So, Does Everyone Hate The Microblading They Got In 2018?
PHOTOGRAPHED BY ROCHELLE BROCK.
BY MEGAN DECKER
When LA-based brow artist Kristie Streicher was first introduced to microblading — a semi-permanent eyebrow tattooing service brought to the US from Asia — she was a little wary. "I started noticing the microblading trend in the 2010s," she recalls, "but I didn't start doing it myself until 2015 or 2016."
If you remember, 2016 was the inflection point when everyone was convincing their coworkers, sisters-in-law, and friends of friends with faint or overplucked brows to try microblading. At Refinery29, it was a water cooler conversation. One editor reported that microblading their eyebrows was "one of the top three best decisions [they've] ever made in the name of beauty."
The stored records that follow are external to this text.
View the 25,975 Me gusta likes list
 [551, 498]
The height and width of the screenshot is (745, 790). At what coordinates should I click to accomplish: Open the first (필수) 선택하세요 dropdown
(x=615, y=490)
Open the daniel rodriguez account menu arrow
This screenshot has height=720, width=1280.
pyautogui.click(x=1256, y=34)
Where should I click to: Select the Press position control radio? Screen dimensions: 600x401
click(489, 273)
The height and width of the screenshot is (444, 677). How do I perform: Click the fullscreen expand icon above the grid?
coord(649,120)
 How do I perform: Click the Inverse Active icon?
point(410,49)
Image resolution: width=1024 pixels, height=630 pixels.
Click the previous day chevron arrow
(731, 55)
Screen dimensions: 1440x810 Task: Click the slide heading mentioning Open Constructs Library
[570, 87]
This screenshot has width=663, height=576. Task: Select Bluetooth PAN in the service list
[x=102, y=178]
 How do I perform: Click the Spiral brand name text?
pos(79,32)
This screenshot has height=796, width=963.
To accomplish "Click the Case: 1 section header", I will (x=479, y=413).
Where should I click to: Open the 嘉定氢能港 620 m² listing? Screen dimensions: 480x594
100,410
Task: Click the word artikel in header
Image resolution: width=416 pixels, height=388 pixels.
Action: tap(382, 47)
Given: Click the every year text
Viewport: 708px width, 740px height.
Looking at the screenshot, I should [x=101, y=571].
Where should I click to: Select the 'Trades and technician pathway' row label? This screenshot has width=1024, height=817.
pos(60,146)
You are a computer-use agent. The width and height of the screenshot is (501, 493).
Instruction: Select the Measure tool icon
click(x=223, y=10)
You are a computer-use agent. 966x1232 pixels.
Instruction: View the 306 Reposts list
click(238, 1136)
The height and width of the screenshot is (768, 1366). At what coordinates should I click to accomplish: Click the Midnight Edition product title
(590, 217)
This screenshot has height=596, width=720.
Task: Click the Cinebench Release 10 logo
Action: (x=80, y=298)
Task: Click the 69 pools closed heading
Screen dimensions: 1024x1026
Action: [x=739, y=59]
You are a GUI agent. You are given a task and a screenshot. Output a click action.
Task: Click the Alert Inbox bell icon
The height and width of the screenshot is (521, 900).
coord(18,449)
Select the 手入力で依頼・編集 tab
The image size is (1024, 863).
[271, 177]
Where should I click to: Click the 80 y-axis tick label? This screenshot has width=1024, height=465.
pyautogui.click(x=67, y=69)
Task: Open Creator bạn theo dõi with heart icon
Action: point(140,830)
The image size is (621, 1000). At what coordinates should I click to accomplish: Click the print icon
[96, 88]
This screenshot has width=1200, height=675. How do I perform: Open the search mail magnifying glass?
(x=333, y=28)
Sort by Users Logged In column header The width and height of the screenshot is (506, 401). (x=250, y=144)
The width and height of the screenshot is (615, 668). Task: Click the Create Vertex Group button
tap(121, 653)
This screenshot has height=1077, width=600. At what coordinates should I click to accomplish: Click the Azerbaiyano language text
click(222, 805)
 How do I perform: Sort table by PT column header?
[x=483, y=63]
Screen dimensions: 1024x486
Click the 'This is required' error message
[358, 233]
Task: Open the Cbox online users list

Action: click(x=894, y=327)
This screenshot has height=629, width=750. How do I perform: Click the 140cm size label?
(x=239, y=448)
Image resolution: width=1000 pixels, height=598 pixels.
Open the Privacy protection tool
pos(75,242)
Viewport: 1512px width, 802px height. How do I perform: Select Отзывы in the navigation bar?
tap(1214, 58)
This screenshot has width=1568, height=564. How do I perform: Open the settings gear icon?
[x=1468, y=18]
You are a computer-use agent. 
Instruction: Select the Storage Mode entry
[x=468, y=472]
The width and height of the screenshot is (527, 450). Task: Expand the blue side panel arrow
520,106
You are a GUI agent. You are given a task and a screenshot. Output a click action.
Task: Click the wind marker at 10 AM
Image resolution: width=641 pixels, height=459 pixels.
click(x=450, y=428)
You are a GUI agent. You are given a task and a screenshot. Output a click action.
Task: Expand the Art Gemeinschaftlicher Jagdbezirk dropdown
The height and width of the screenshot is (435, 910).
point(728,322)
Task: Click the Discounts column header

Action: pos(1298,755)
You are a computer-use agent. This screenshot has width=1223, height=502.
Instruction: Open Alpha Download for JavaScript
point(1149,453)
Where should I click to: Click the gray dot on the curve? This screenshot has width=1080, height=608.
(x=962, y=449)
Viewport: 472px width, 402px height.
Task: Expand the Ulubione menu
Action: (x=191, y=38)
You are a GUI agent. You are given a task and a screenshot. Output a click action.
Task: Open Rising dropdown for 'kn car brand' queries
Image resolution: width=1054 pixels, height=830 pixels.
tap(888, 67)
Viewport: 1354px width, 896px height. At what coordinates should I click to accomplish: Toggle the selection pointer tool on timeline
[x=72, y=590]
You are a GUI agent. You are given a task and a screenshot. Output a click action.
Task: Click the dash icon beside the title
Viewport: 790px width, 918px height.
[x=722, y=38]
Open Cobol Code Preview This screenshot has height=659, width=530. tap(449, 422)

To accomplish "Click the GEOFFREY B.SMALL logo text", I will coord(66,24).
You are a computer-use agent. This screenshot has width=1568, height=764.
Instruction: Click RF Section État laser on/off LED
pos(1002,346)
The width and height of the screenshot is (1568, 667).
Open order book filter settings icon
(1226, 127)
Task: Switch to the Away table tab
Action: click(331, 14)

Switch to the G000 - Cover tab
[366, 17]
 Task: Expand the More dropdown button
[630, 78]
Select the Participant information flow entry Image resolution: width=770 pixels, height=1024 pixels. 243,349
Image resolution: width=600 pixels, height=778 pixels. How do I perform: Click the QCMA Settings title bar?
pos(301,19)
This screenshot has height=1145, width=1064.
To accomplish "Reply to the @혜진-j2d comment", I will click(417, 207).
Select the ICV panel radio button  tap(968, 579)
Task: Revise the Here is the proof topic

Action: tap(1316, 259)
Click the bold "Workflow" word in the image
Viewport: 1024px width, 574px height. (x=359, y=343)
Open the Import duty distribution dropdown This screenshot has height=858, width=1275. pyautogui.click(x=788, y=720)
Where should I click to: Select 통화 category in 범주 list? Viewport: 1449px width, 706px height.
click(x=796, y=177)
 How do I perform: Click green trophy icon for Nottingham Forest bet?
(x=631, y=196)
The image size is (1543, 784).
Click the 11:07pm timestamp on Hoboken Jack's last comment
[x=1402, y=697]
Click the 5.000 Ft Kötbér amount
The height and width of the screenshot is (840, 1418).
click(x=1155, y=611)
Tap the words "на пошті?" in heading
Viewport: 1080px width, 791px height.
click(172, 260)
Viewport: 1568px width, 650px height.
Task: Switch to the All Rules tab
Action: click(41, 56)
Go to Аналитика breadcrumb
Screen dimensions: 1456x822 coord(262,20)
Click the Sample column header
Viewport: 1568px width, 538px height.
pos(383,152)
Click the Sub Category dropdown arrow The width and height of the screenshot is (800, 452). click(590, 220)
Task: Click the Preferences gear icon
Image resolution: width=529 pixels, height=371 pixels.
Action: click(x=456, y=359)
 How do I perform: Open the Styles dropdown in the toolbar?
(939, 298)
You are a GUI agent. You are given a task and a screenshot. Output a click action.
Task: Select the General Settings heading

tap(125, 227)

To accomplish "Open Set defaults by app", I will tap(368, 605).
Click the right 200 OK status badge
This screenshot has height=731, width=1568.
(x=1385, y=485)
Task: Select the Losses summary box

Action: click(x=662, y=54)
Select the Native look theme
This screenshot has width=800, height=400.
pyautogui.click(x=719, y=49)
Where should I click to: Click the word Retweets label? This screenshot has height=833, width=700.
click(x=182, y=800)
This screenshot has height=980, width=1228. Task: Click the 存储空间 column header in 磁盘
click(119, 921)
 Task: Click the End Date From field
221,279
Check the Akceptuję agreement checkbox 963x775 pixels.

Microblading quickly became the epitome of a "high-maintenance to be low-maintenance" beauty service. New York-based brow artist Denise Barbosa remembers the trend takeoff as being almost perfectly timed to the swing in aesthetic preferences from skinny, thin eyebrows to thick, bushier, and more defined brows. "At the time, everyone wanted Cara Delevingne's eyebrows," Barbosa remembers. "People were dying to try microblading."
Who doesn't want great brows without ever having to pick up a brow pencil — or worry if it's the right shade? But fast-forward to 2024, and it seems like the buzz around microblading has quieted (literally), hinting that the service may be on the decline. More and more, we're hearing people express catastrophic remorse, like "Getting my brows microbladed is my biggest regret in life."